■ **WHAT IS EXPECTED**
Whenever a line in the entries below contains "menuitem", copy that line.

Start of GIVEN DATA

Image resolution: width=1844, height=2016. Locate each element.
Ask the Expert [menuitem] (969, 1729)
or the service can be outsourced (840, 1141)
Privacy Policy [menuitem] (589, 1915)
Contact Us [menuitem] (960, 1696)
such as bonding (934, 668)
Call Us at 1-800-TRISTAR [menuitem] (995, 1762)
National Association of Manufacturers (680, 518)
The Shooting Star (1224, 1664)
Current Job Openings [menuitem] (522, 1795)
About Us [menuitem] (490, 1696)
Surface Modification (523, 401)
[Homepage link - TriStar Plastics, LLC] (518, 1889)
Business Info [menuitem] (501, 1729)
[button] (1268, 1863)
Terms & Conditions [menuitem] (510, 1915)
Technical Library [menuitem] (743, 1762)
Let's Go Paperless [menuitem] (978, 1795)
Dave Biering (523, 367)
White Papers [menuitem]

End of GIVEN DATA

■ **ANSWER TO THE EXERCISE**
Ask the Expert [menuitem] (969, 1729)
Privacy Policy [menuitem] (589, 1915)
Contact Us [menuitem] (960, 1696)
Call Us at 1-800-TRISTAR [menuitem] (995, 1762)
Current Job Openings [menuitem] (522, 1795)
About Us [menuitem] (490, 1696)
Business Info [menuitem] (501, 1729)
Terms & Conditions [menuitem] (510, 1915)
Technical Library [menuitem] (743, 1762)
Let's Go Paperless [menuitem] (978, 1795)
White Papers [menuitem]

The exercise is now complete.